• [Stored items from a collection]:
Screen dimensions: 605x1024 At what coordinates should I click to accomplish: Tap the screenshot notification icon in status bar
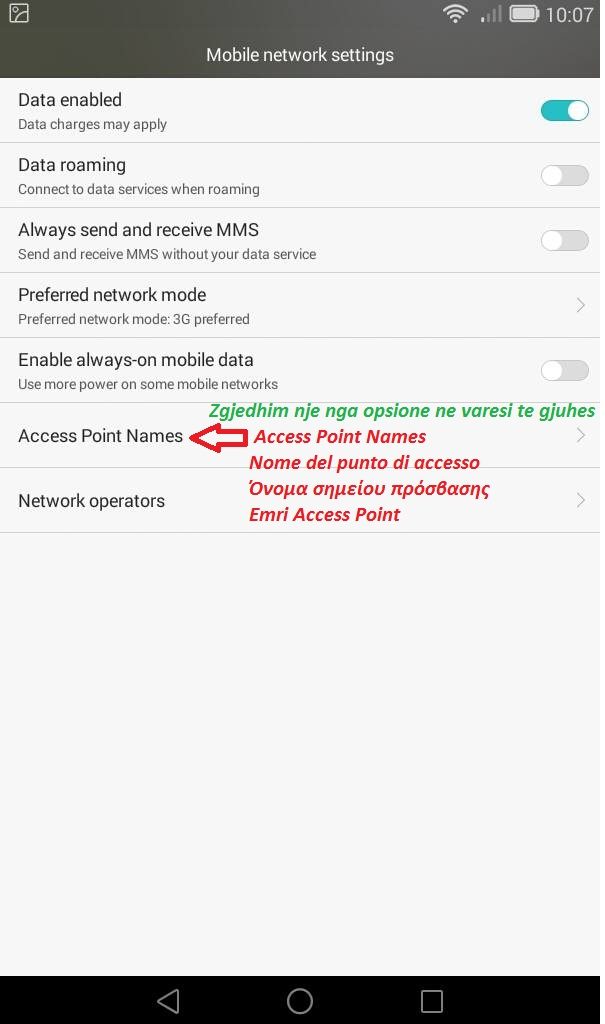[x=19, y=13]
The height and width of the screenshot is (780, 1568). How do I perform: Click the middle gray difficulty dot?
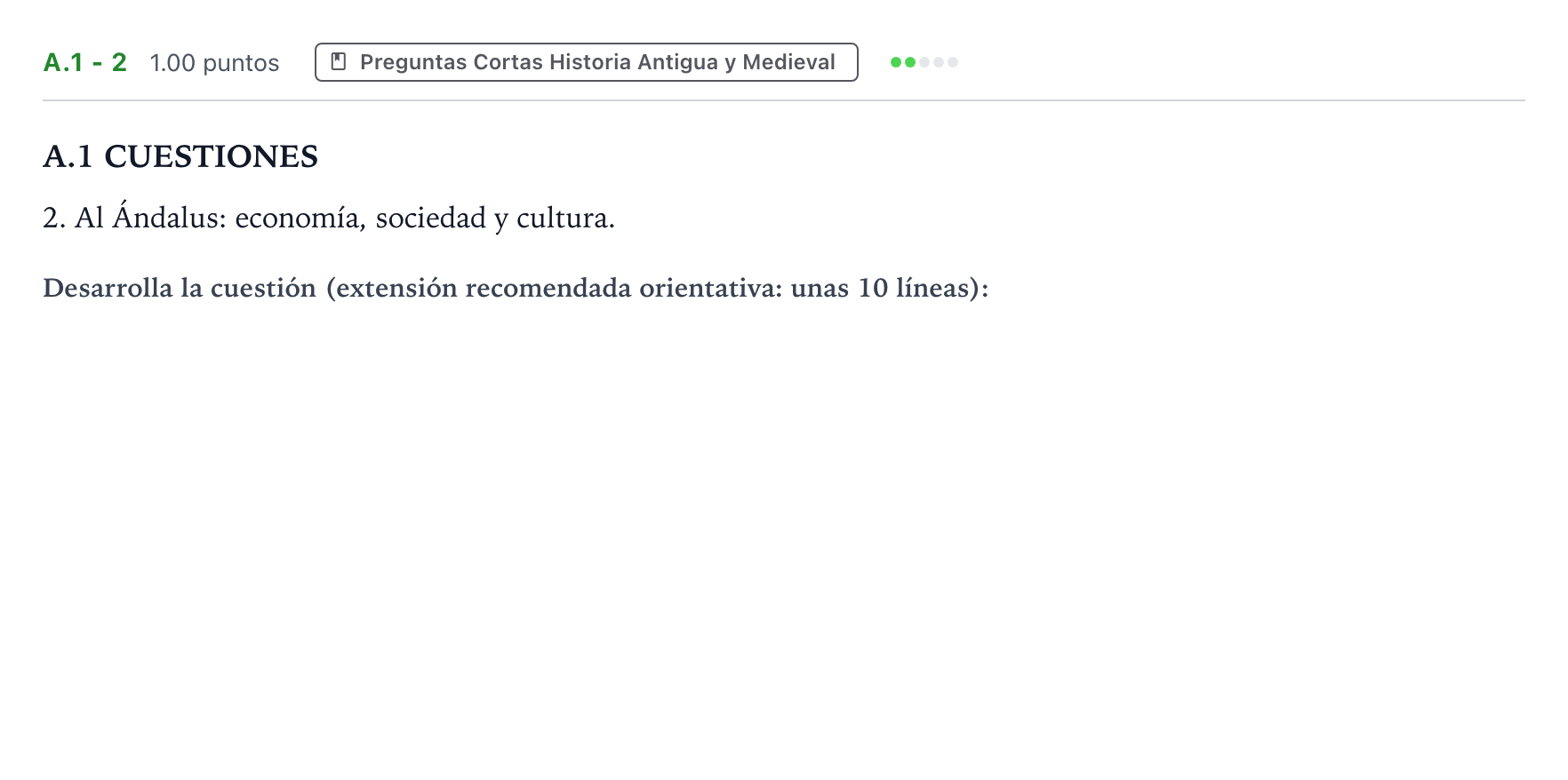924,62
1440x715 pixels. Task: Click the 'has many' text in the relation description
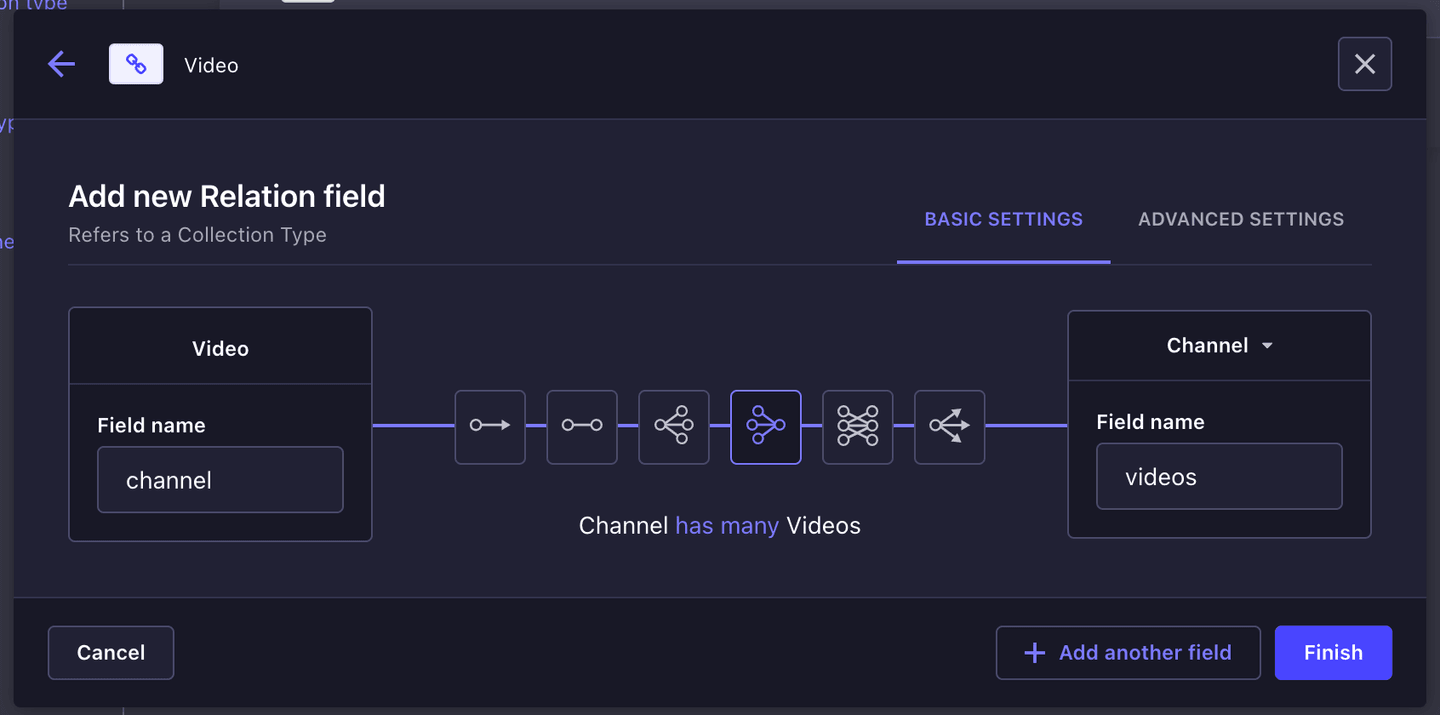pyautogui.click(x=727, y=525)
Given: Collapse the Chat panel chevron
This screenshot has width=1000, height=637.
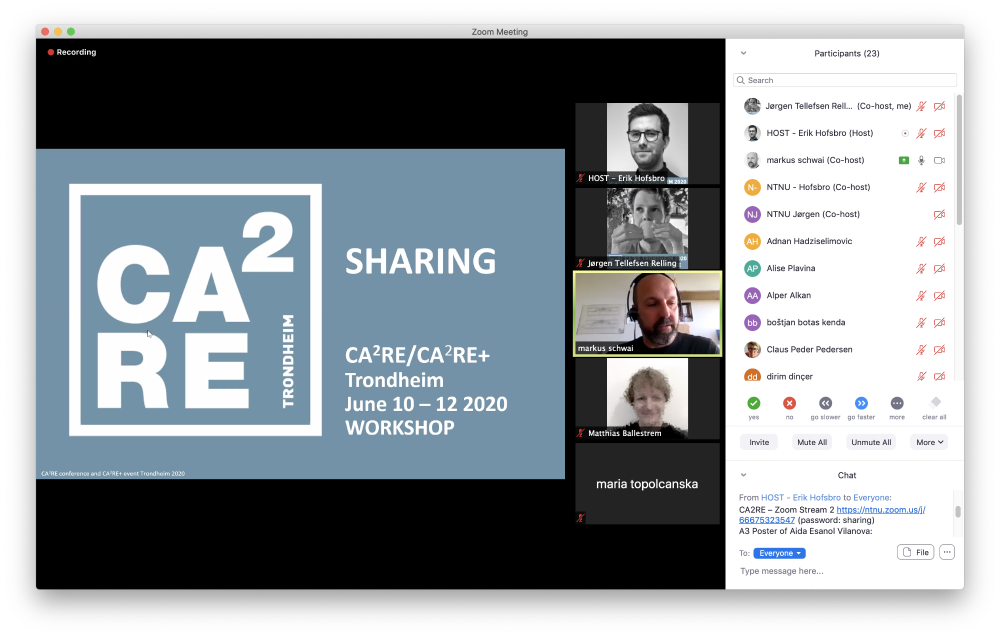Looking at the screenshot, I should 743,475.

• [Given task]:
Recast the part of the records that begins with the line containing "Given: Collapse the Chat panel chevron" and runs through the end of the records as a JSON list of strings, one string per line, with blank lines left out. Leave the pictures out of your answer.

• [Answer to this exercise]:
[
  "Given: Collapse the Chat panel chevron",
  "This screenshot has width=1000, height=637.",
  "Looking at the screenshot, I should 743,475."
]